Mesures de contrainte

Un Etat contractant peut refuser l'exécution d'une demande d'entraide lorsqu'elle implique le recours à des mesures de contrainte, alors que les faits qui sont à l'origine de la demande ne sont pas punissables dans chacun des deux Etats (par. 1).

Si la Suisse est l'Etat requis, elle ne peut, dans le cadre d'une procédure d'entraide judiciaire, ordonner des mesures de contrainte que si les faits décrits dans la demande d'entraide judiciaire correspondent aux éléments objectifs d'une infraction réprimée par le droit suisse. La règle selon laquelle toute mesure coercitive exige préalablement la « double punissabilité » de l'infraction pour laquelle l'entraide est demandée est une règle-clef du droit suisse en matière d'entraide judiciaire. Elle est, du reste, statuée à l'art. 64 EIMP et dans la déclaration formulée par la Suisse s'agissant de l'art. 5, par. 1, CEEJ.
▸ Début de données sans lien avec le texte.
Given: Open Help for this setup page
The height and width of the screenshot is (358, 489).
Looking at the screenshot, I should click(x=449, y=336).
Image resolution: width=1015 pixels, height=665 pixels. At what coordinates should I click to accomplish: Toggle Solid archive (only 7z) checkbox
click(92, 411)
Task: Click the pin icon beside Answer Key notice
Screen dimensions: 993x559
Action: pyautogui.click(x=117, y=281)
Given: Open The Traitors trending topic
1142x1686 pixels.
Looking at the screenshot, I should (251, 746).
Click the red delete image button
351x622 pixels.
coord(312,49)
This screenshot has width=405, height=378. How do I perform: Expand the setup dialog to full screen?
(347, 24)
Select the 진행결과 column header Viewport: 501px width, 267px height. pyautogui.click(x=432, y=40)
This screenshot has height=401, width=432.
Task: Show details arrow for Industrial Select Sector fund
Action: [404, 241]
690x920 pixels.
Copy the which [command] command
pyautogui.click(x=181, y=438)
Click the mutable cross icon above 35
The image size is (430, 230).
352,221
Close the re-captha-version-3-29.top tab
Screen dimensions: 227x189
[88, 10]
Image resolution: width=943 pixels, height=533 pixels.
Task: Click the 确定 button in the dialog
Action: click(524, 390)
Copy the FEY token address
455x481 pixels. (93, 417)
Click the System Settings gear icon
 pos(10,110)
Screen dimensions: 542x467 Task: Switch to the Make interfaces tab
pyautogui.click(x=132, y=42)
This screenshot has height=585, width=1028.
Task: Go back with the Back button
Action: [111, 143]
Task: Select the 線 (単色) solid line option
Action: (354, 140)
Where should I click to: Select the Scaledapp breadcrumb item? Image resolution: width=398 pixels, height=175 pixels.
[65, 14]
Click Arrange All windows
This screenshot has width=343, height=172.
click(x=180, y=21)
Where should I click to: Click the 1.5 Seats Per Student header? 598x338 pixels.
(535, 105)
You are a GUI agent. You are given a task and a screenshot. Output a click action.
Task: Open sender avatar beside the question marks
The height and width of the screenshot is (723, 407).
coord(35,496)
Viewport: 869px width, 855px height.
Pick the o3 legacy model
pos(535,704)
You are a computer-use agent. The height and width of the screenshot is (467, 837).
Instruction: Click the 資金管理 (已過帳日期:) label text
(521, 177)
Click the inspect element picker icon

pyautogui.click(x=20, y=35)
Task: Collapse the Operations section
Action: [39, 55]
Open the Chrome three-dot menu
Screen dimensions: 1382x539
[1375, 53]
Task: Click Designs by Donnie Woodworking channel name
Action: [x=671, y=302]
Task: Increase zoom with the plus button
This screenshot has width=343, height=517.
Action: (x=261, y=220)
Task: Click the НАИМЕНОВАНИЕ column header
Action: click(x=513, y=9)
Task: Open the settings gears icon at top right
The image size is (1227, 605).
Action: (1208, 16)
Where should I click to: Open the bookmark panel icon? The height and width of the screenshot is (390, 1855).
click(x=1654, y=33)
Le par. 2 précise que la condition de la double punissabilité est également remplie lorsque les Etats contractants placent l'infraction dans des catégories différentes ou lorsqu'ils utilisent une autre terminologie pour la qualifier, le critère déterminant étant que les faits soient réprimés dans les deux Etats.

568

La notion de «mesures de contrainte» est définie selon le droit interne de l'Etat requis. En droit suisse, elle recouvre par exemple les perquisitions, les mises sous séquestre et l'audition de témoins avec commination d'une peine.

Art. 7

Mesures provisoires

Un Etat contractant peut exiger de l'autre que soient ordonnées des mesures provisoires en vue de maintenir une situation existante, de protéger des intérêts juridiques menacés ou de mettre en sûreté des éléments de preuve. Toutefois, l'Etat requis n'ordonnera de telles mesures que si certaines conditions sont remplies. La réglementation prévue à l'art. 6 s'inspire du libellé de l'art. 18 EIMP et figure également, quoique de façon moins détaillée, à l'art. 24 du Deuxième Protocole additionnel à la CEEJ.

Le par. 1 permet aux autorités judiciaires de l'Etat requis d'ordonner des mesures provisoires, telles que le blocage de comptes bancaires, si l'Etat requérant l'exige expressément. Une mesure provisoire ne peut toutefois être ordonnée que si l'octroi de l'entraide judiciaire est admissible dans le cas d'espèce, autrement dit s'il n'existe aucun motif manifeste de refuser l'entraide. La mesure doit être conforme au principe de la proportionnalité13.

S'il y a péril en la demeure, l'Etat requis peut ordonner en vertu du par. 2 des mesures provisoires avant même d'avoir reçu une demande formelle d'entraide judiciaire.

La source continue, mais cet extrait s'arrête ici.